====== Text section ======
Rear Admiral Larry L. Hereth is a former admiral who was the Commander of the Fifth Coast Guard District of the United States Coast Guard. He has also acted as director of port security and Assistant Commandant for Marine Safety, Security and Environmental Protection. He retired in 2007, after 34 years of service.

Rear Admiral Hereth is a 1973 graduate of the United States Coast Guard Academy. He also earned an MBA in 1992 from Florida Institute of Technology. In his 32 years of service, he has seen a broad-based career with an emphasis on field operations. His wide-ranging assignments have taken him throughout the United States with multiple tours at east, gulf and west coast ports. The Fifth Coast Guard District was his fourth command assignment. In 2005 he served as the Principal Federal Official for Hurricane Rita Recovery operations reporting directly to DHS Secretary Michael Chertoff.

He has received numerous personal awards throughout his career, including the Department of Transportation Secretary's Gold Medal Award, the Legion of Merit, the 9-11 Medal and the Meritorious Service Medal with the Operational Distinguishing Device.

After retiring from the Coast Guard, Hereth settled in Lawrenceburg, Indiana where he became a certified financial planner. He was elected to the board of directors of the Military Officers Association of America in 2012, serving on the board's print and digital media committee.
====== Data ======
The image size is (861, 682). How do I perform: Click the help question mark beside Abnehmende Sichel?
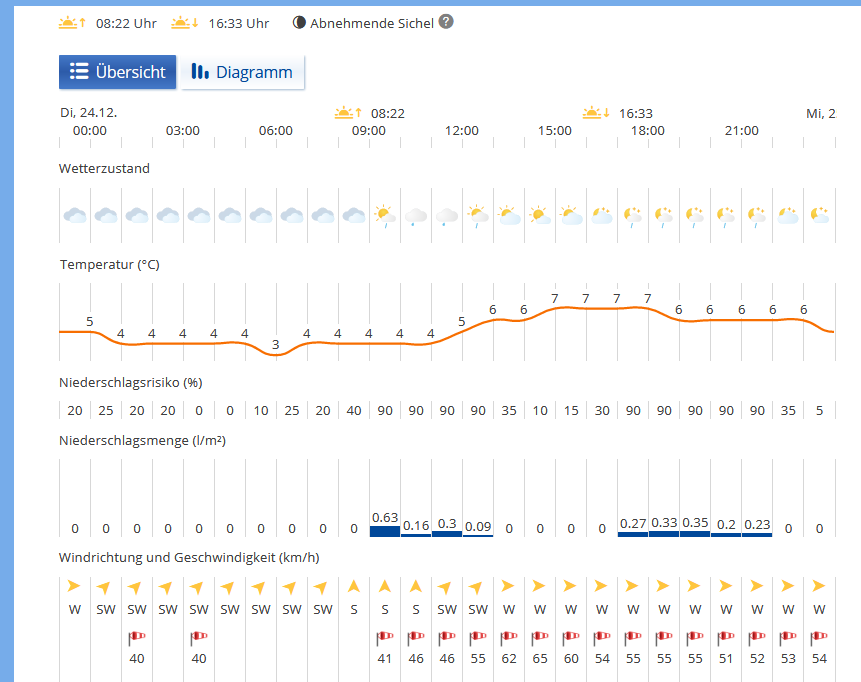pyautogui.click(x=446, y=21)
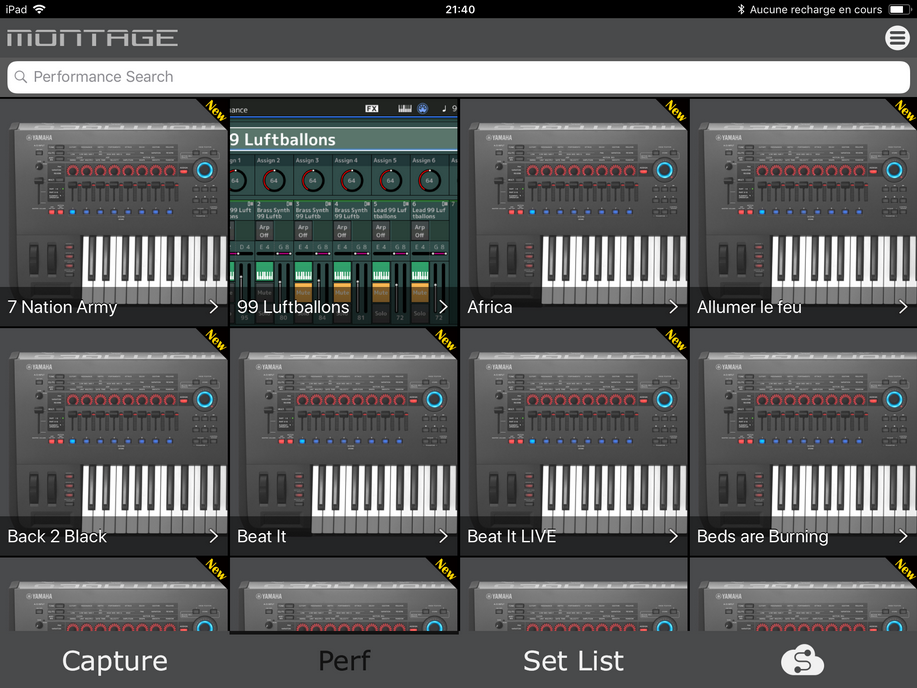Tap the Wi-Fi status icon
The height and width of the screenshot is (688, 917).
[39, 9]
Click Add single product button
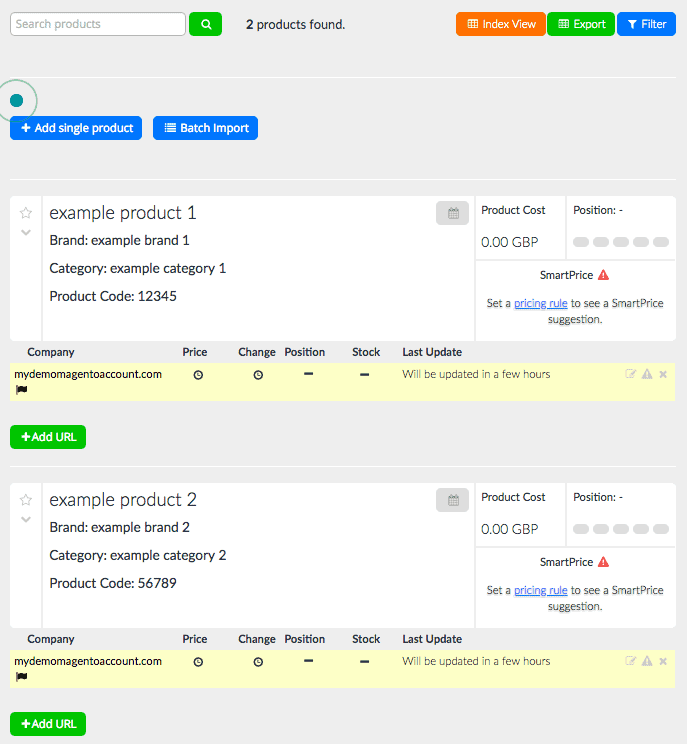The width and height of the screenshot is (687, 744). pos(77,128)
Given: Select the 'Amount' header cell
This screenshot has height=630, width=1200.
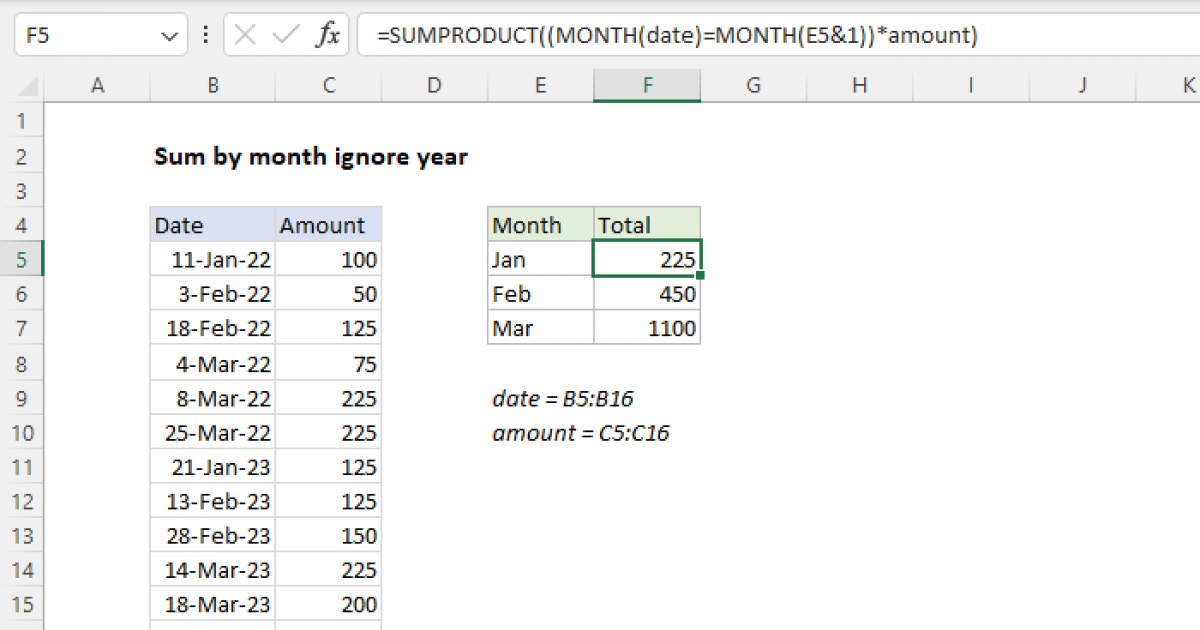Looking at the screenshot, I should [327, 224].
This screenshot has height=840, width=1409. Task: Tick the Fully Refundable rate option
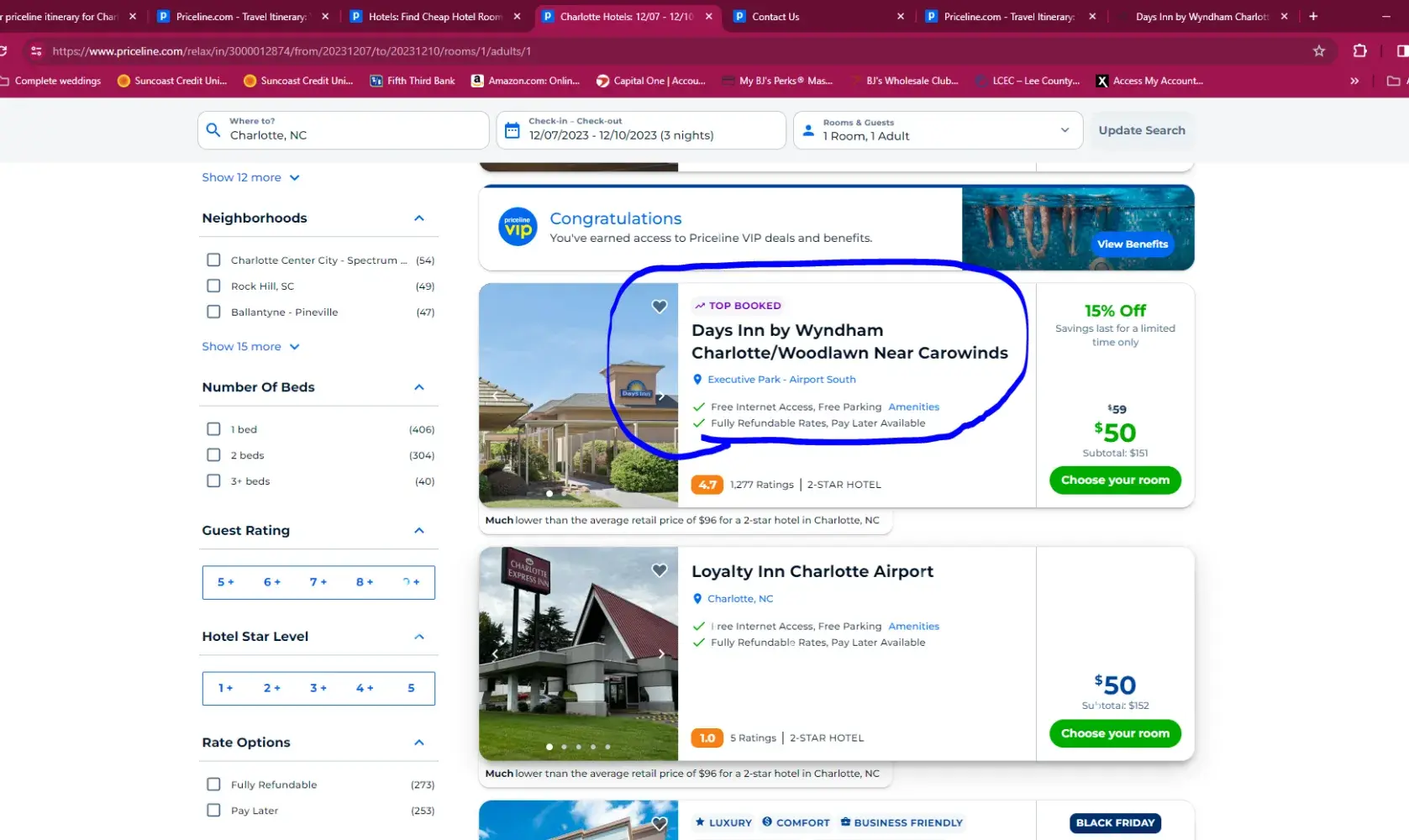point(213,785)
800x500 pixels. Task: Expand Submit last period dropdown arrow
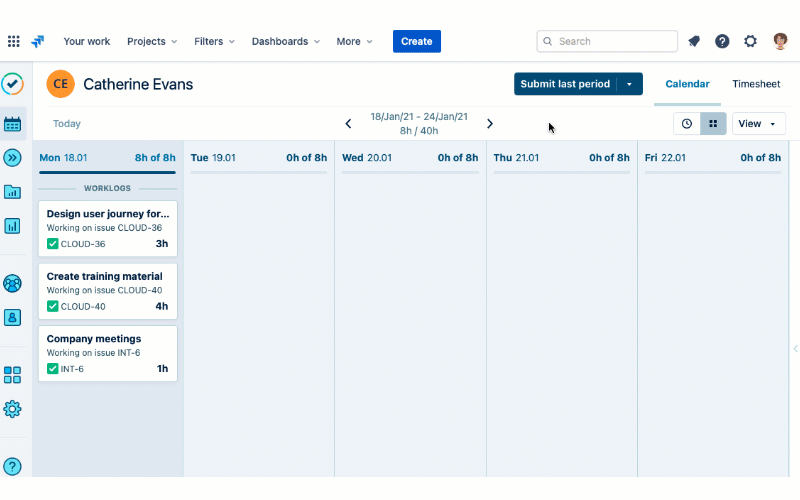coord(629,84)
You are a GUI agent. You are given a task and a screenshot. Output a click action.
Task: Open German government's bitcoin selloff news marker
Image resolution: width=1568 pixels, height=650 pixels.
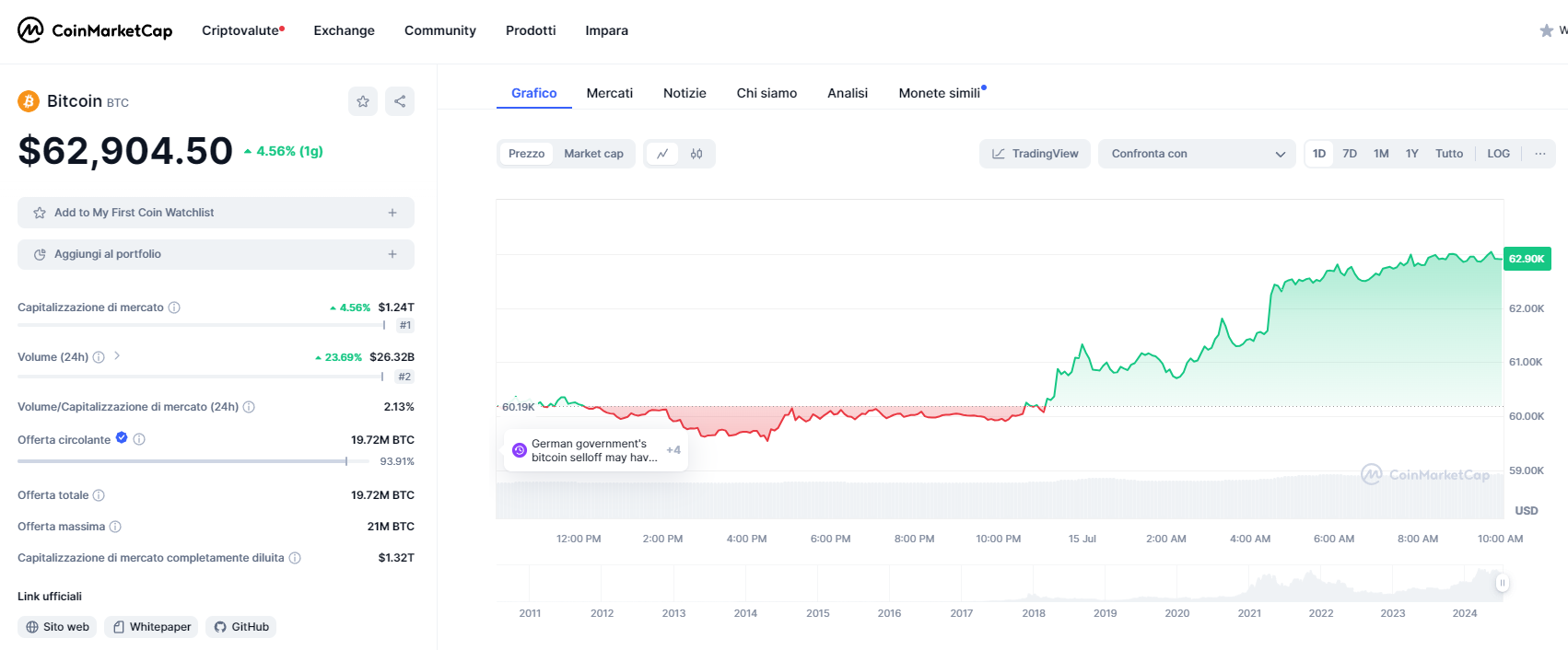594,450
======
Activity list ->
A) Answer these questions from the Hereth biography:
(i) From which institution did Hereth earn an MBA, and in what year?
(ii) In 2005, recovery operations for which hurricane did he serve as Principal Federal Official?
(iii) In what town and state did he settle after retiring from the Coast Guard?
B) List every personal award that the Hereth biography names.

Solutions by task ->
A)
(i) Florida Institute of Technology, in 1992.
(ii) Hurricane Rita.
(iii) Lawrenceburg, Indiana.

B)
- Department of Transportation Secretary's Gold Medal Award
- Legion of Merit
- 9-11 Medal
- Meritorious Service Medal with the Operational Distinguishing Device